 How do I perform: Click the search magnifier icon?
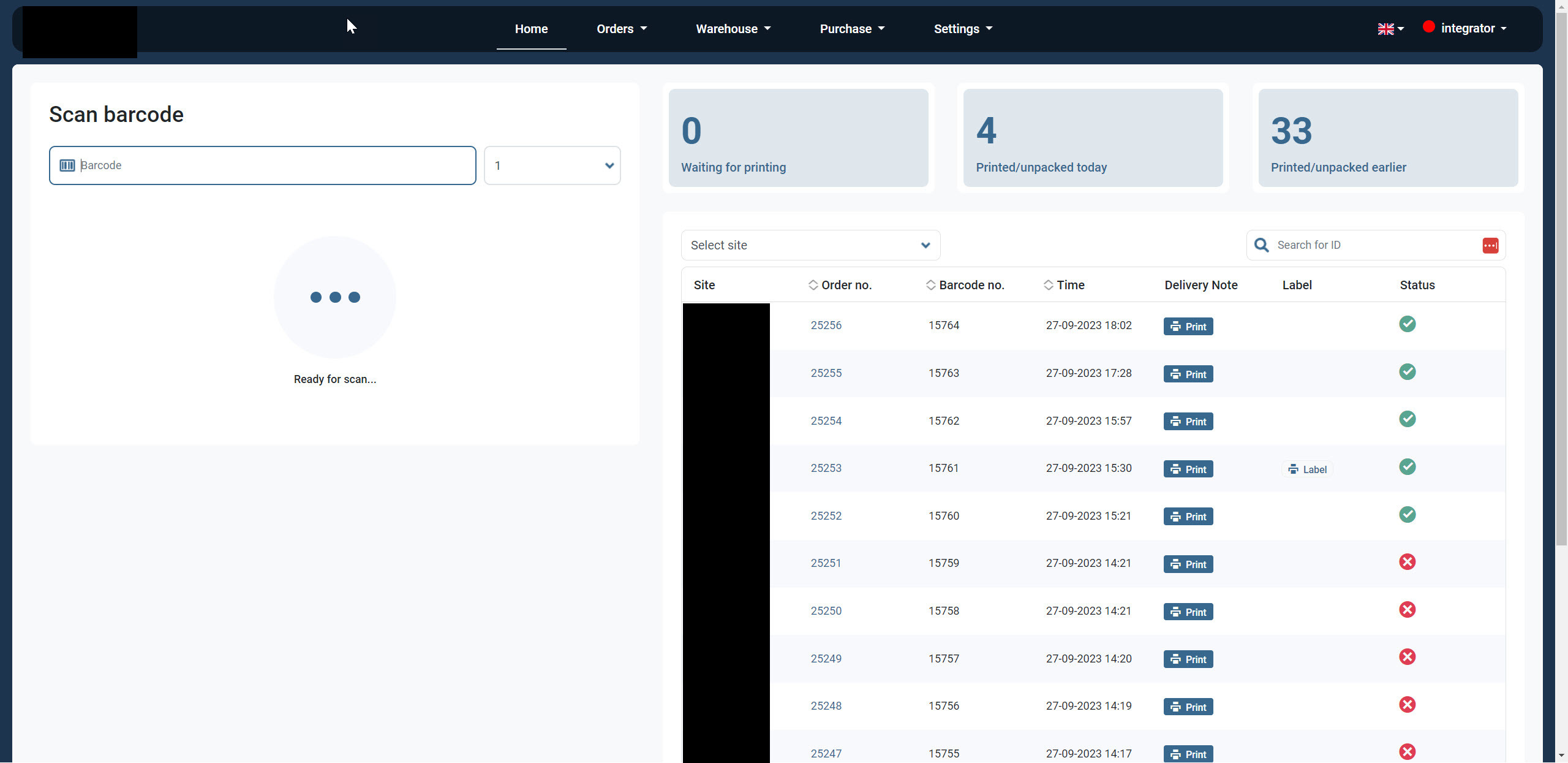[x=1261, y=245]
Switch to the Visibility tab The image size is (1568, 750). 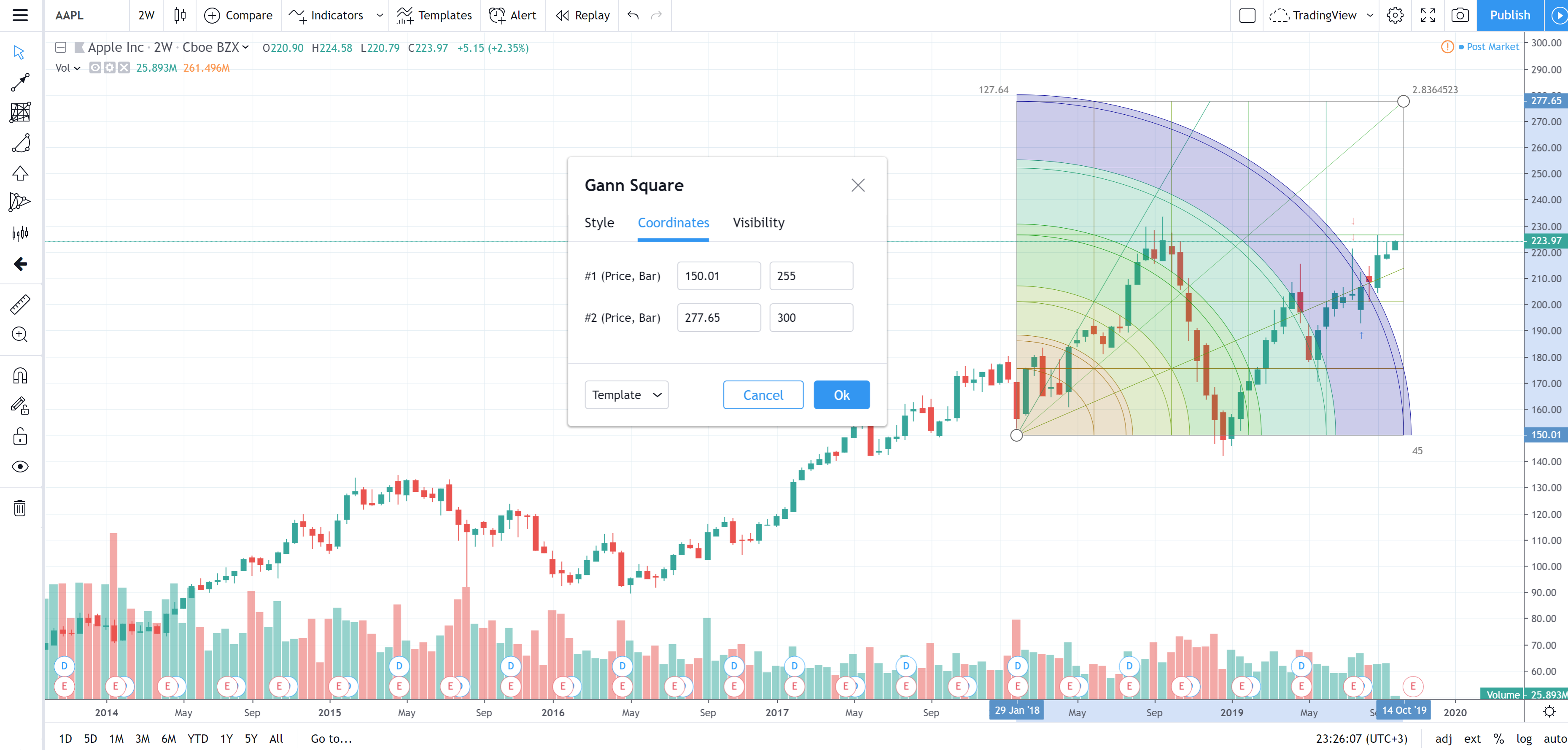click(x=758, y=223)
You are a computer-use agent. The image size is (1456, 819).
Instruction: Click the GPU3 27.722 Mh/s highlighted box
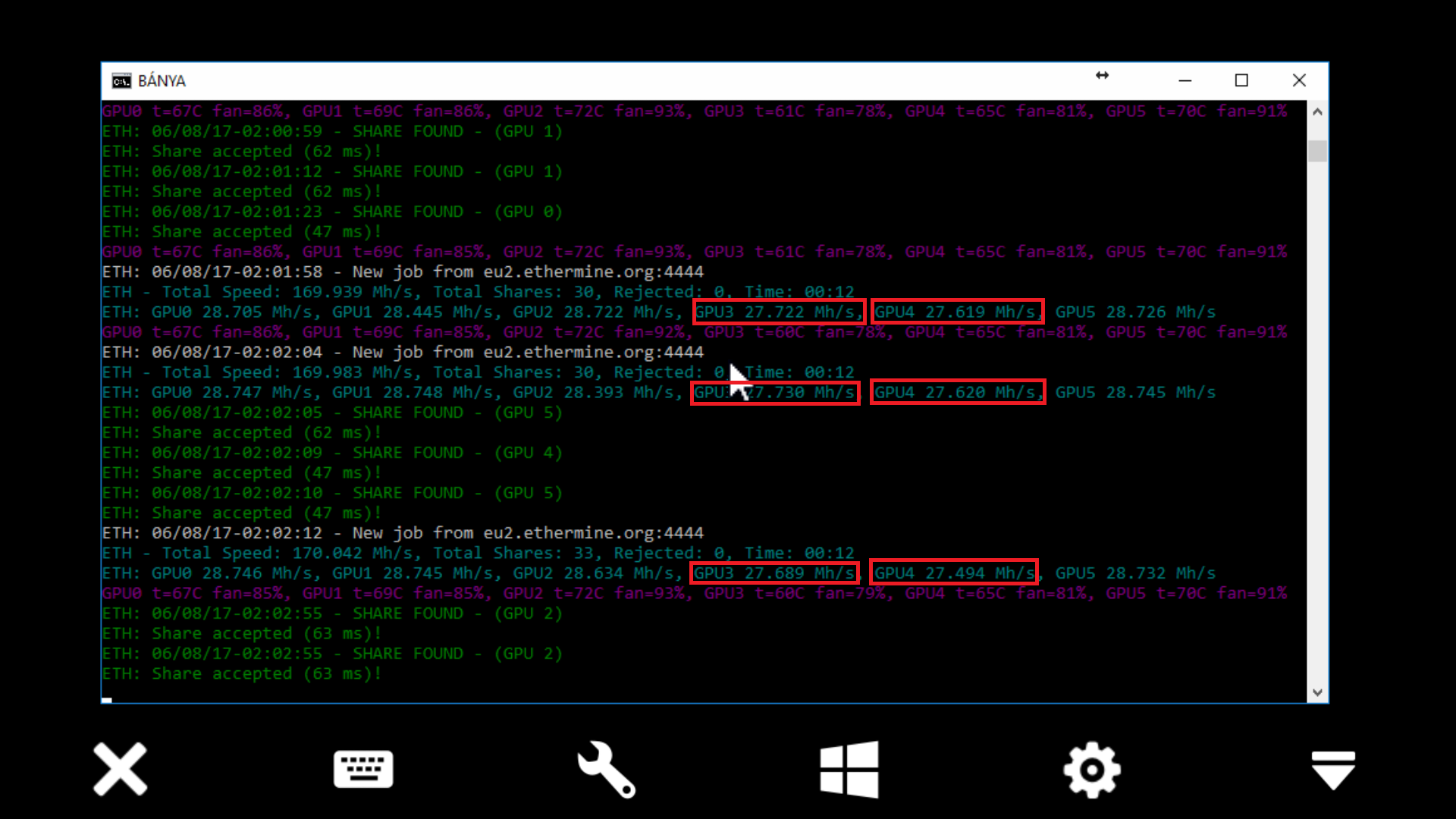(x=778, y=312)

» **ASSIGNMENT**
The lines to repeat run from the line containing "You are a computer-use" through the last line of the material above; give them exactly, without the pictures.

» **TASK RESPONSE**
You are a computer-use agent. The image size is (1456, 819).
Instruction: Click the GPU3 27.722 Mh/s highlighted box
(x=778, y=312)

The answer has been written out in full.